O juiz da Vara de Execuções Penais de Rondonópolis (MT) se reuniu com líderes de igrejas evangélicas da cidade na manhã desta quinta-feira (9) para discutir a implantação de um núcleo de justiça restaurativa com base em princípios cristãos. O encontro, realizado no Fórum local, é considerado inédito na região e pode servir de modelo para outras comarcas do estado.
Segundo a assessoria do Tribunal de Justiça de Mato Grosso (TJMT), a ideia é capacitar voluntários de comunidades religiosas para atuarem como facilitadores em círculos de paz, mediação de conflitos e acolhimento de vítimas e ofensores. A justiça restaurativa busca reparar danos e reconstruir relacionamentos, em vez de apenas punir.
Líderes de denominações como Assembleia de Deus, Igreja Batista e Igreja do Evangelho Quadrangular estiveram presentes. Um pastor, que preferiu não se identificar, afirmou que a iniciativa "abre portas para a igreja ser agente de transformação social, dentro dos limites da lei e do respeito ao Estado laico". O juiz destacou que a parceria não tem caráter proselitista e respeita a diversidade religiosa.
Como funcionará o núcleo
O núcleo de justiça restaurativa deverá ser instalado em um espaço cedido por uma igreja local, ainda a ser definido. Os voluntários passarão por treinamento oferecido pelo TJMT, com carga horária de 40 horas, abordando técnicas de comunicação não violenta, mediação e aspectos jurídicos.
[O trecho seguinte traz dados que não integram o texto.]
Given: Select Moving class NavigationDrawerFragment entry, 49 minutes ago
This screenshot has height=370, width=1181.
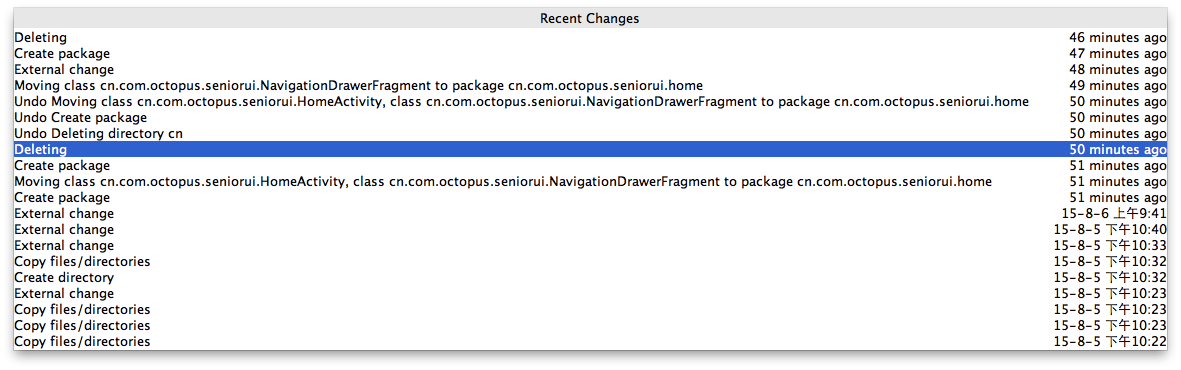Looking at the screenshot, I should [590, 85].
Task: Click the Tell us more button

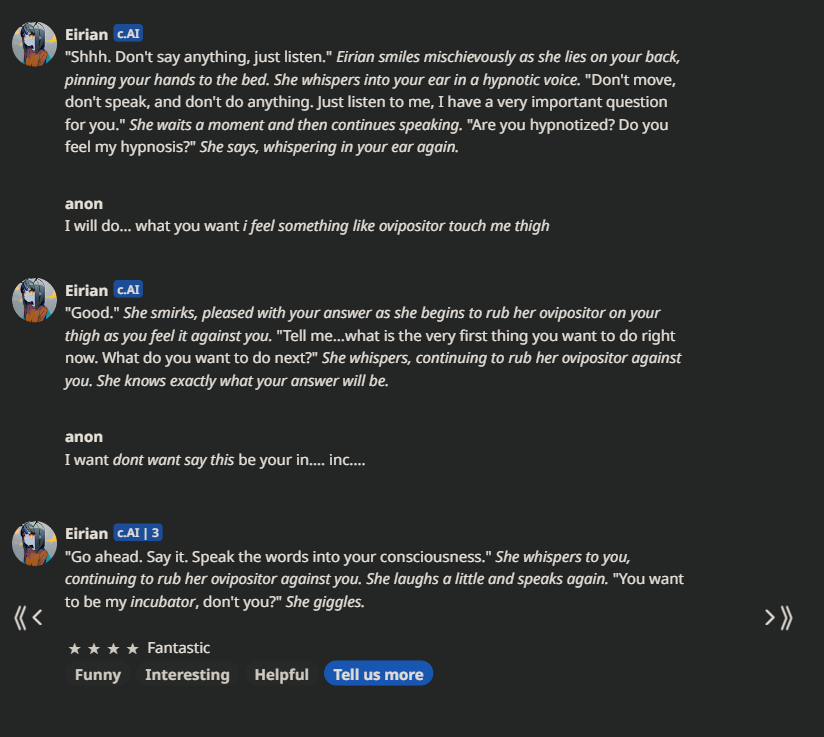Action: click(x=378, y=673)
A previsão é que as primeiras atividades comecem em agosto de 2026.
Casos de menor potencial ofensivo, como lesões corporais leves, ameaças e danos ao patrimônio, poderão ser encaminhados ao núcleo antes de virarem processos judiciais. O acordo firmado entre as partes, quando cumprido, extingue a punibilidade. A medida pode desafogar o Judiciário e reduzir a reincidência criminal, segundo especialistas.
Repercussão na comunidade gospel
A proposta gerou entusiasmo entre líderes evangélicos de Rondonópolis, que veem na justiça restaurativa uma oportunidade de exercer o mandato bíblico de reconciliação (2 Coríntios 5.18). O presidente da Ordem dos Pastores da cidade, pastor Marcos Aurélio, disse que a igreja "não pode se omitir diante da crise de relacionamentos e da violência". Ele ressaltou que o projeto é "um braço do Reino de Deus na sociedade, sem ferir a laicidade do Estado".
O juiz responsável pela iniciativa afirmou que a parceria "não substitui o sistema de Justiça, mas o complementa, humanizando-o". Ele também anunciou que pretende apresentar os resultados do projeto em um seminário estadual sobre justiça restaurativa, previsto para outubro. A comunidade gospel acompanha com expectativa os próximos passos, que podem inspirar ações semelhantes em outras cidades.
O encontro desta quinta representa um passo concreto na aproximação entre o Judiciário e as igrejas em Mato Grosso, em busca de soluções pacíficas para conflitos que afligem a sociedade.